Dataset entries
^^^^^^^^

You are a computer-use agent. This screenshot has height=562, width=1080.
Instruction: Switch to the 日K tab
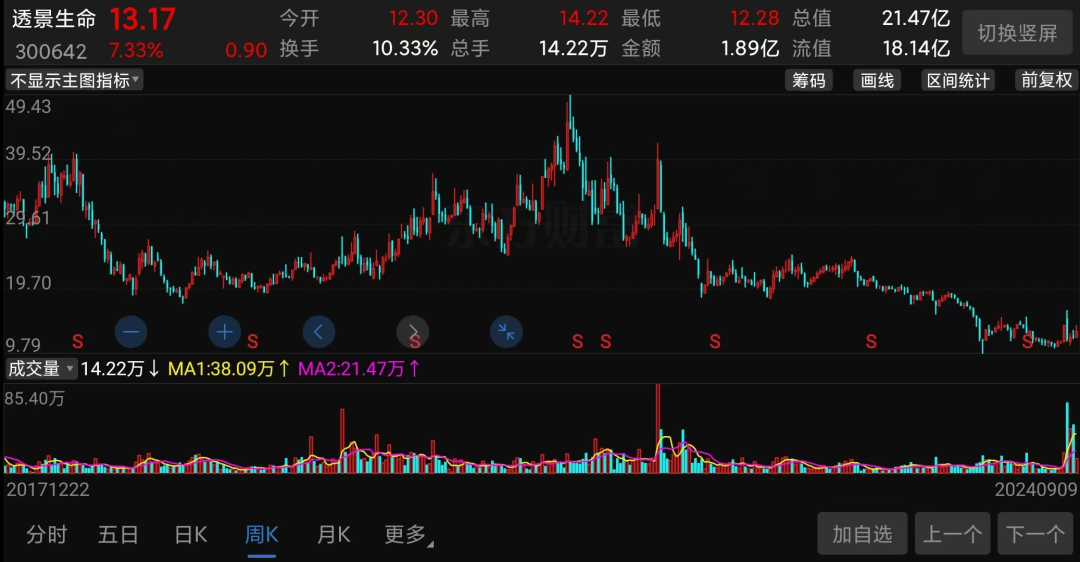point(190,535)
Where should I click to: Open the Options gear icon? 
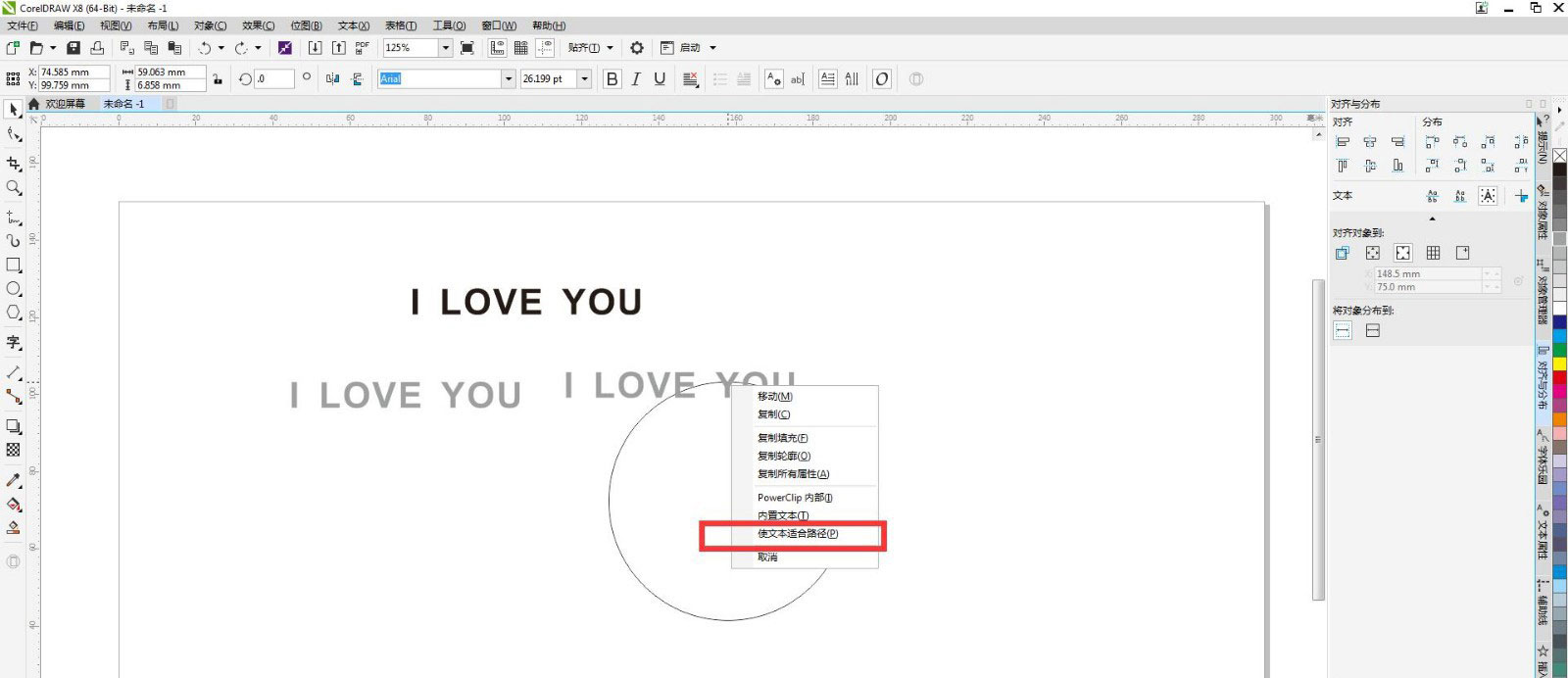coord(637,48)
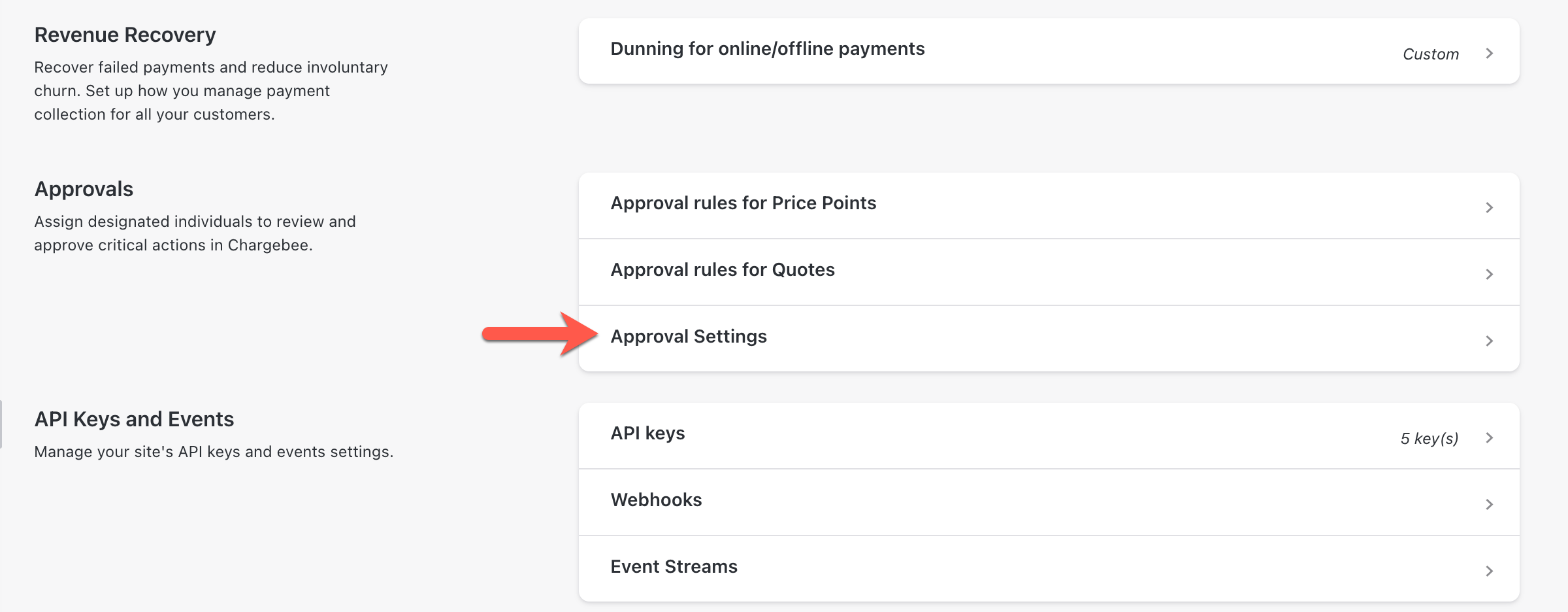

^^^^^^^^

[WHAT THIS TASK INVOLVES]
Give again, word for word, the line containing "Where should I" and every line after it to the end of the records; leave out the pictures.

[REPLY TO THE TASK]
Where should I click to: Open the Options gear icon? 
coord(637,48)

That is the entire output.